For four years, Vicky Unsworth was a slave in a secret sex cult. She speaks for the first time to Paul Cook about her ordeal and why she believes her abuser’s prison sentence is too lenient.

THIS was a chapter in her life that Vicky Unsworth wanted to forget.

“I’d blocked a lot of that time of my life out of my mind,” she says. Then the flashbacks began and finally a phone call from a friend spurred her into action.

She reported sex slave master Lee Thompson to the police and pressed charges, fearful that he would do the same to other women if she didn’t take a stand.

Now, for the first time, she has spoken openly about her life as a sex slave with Thompson, who was sentenced to three years in jail – with Judge Tony Briggs describing him as “dominating and manipulating”.

It’s a description of her “master” that she recognises now. “He was controlling and domineering,”

she says. “I lost me. I was just an extension of him. I couldn’t be on my own and I couldn’t be me. He moved me away from everyone.
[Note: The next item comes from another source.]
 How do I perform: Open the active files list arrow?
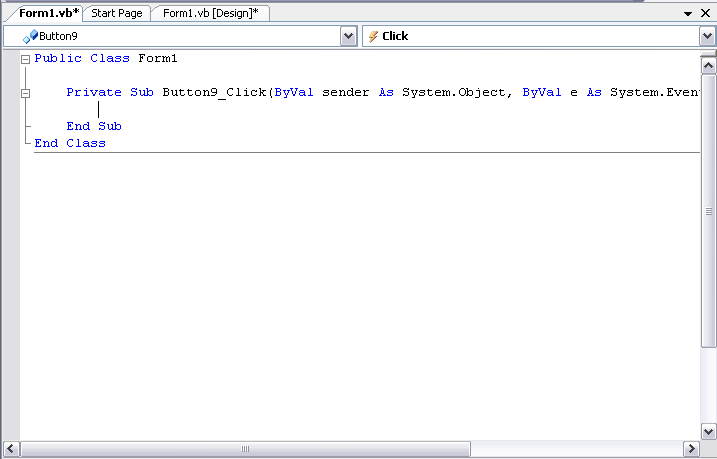point(688,14)
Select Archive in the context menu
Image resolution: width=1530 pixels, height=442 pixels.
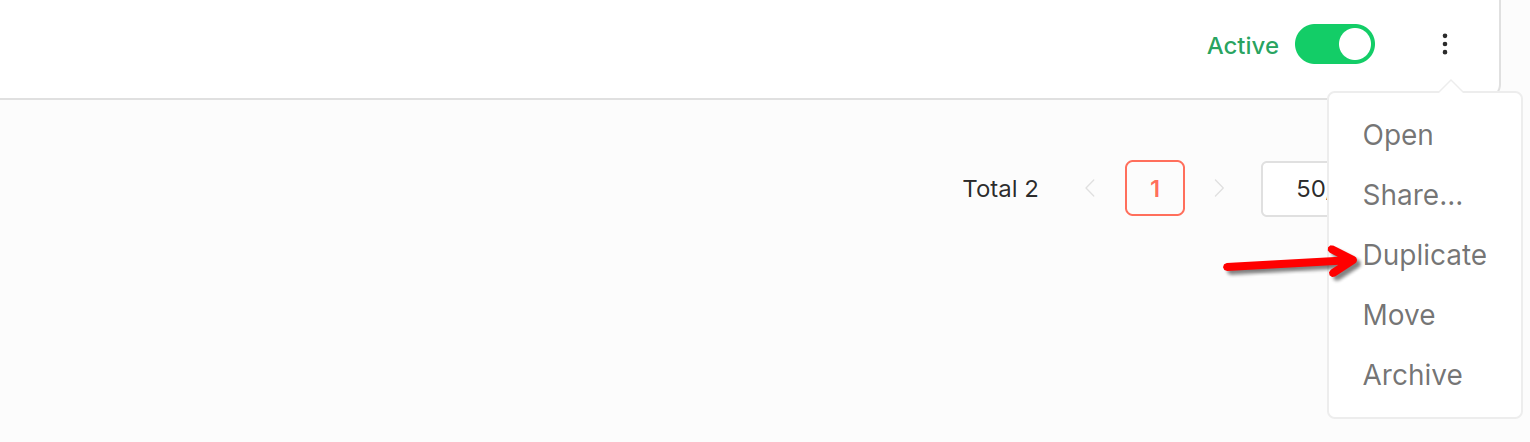1412,375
“He would also force me to sleep with other men. And while I was pregnant, he would threaten to abort my child if I wouldn’t sleep with a drug dealer.”
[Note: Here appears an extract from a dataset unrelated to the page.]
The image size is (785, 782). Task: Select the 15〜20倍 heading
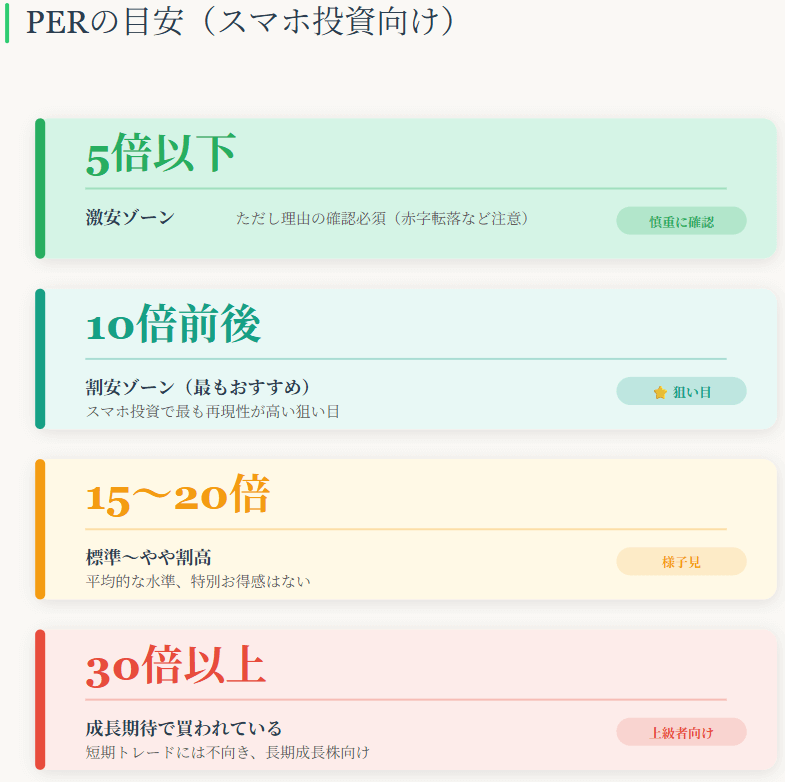(178, 496)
Yet, she had no inkling of what life with him would be like when they met through a friend in 2000, when she was 17, near her home in the North-West.

She says that, for four years, she was Thompson’s girlfriend in what she believed was a normal relationship, but one she now describes as “controlling, domineering and abusive”.

Home in Darlington was a small terraced house. They met in Preston, but moved around.

Their North-East homes included Middlesbrough, Hartlepool and Newcastle, but they also lived in London and even the Isle of Skye.

Thompson was a sex slave master in the Kaotian sect, a splinter group of another organisation called the Goreans, that had up to 350 members across the North-East, engaged in slavery rituals based on science fiction novels from the Sixties.

Vicky was unaware of the sex slave cult. “He never mentioned anything about the Kaotians,”

she says.

“He just moved me around and I did as I was told. It usually started when I made friends. Unless he was punishing me, we were always together.

“He would leave me inside the home on my own. I had nowhere to go and no money. He left me without a phone and he would pack up and go. When he came back, everything was wonderful with the world.”

Although Thompson allowed her little contact with the outside world, she remained in touch with an old friend, who was looking after her dog.

That link provided her escape route. One day, Vicky told Thompson she was going to visit her sister. Instead, she met her friend and walked out of Thompson’s life for good.

“I had had enough. I was working and had made friends and I could see what a normal life was. Up to then, I was under his control,” she says.

Vicky tried to put the bizarre relationship out of her mind as she forged a new life away from Thompson. Little did she realise that one email would help uncover the activities of the sect and cause a national media frenzy.

Worried father Tony Nicodemous contacted The Northern Echo because he believed his son was being manipulated by the cult. Rather than dismissing it, Thompson confirmed that he’d been a sex slave master for ten years and had taken on Mr Nicodemous’ son, Zachary, as his new apprentice.

Another email a month earlier had helped tip off police about the activities. A Canadian woman involved in the sect had told a Texan friend she wanted to return home, but was unable to because her passport had been burned.

Police investigated, but admitted they were powerless to take action against the cult because no offences had taken place and people were there of their own free will.

THE Northern Echo’s story about the sex slave cult created a media storm, with national newspapers and television following up the story.

It was that barrage of publicity that alerted Vicky to what was happening with her former boyfriend and led to the court case against him.

Her courage helped convict Thompson, who was charged under his alias, Harrington, in December last year.

He was jailed for three years after admitting a specimen charge of procuring a woman to have sexual intercourse by threats or intimidation, and one specific count.

The story would have rested there if Vicky, now 26, hadn’t decided to waive her lifetime anonymity because she wanted to tell what happened to her as a sex slave.

She is struggling to get over her ordeal. She is unable to form close relationships and is undergoing counselling. And she is angry at what she sees as the lenient treatment of Thompson.

“It is absolutely ridiculous that he got such a short sentence,” she says. “He’s going to serve just a year and a half for ruining my life. I think that man should never see the light of day again.”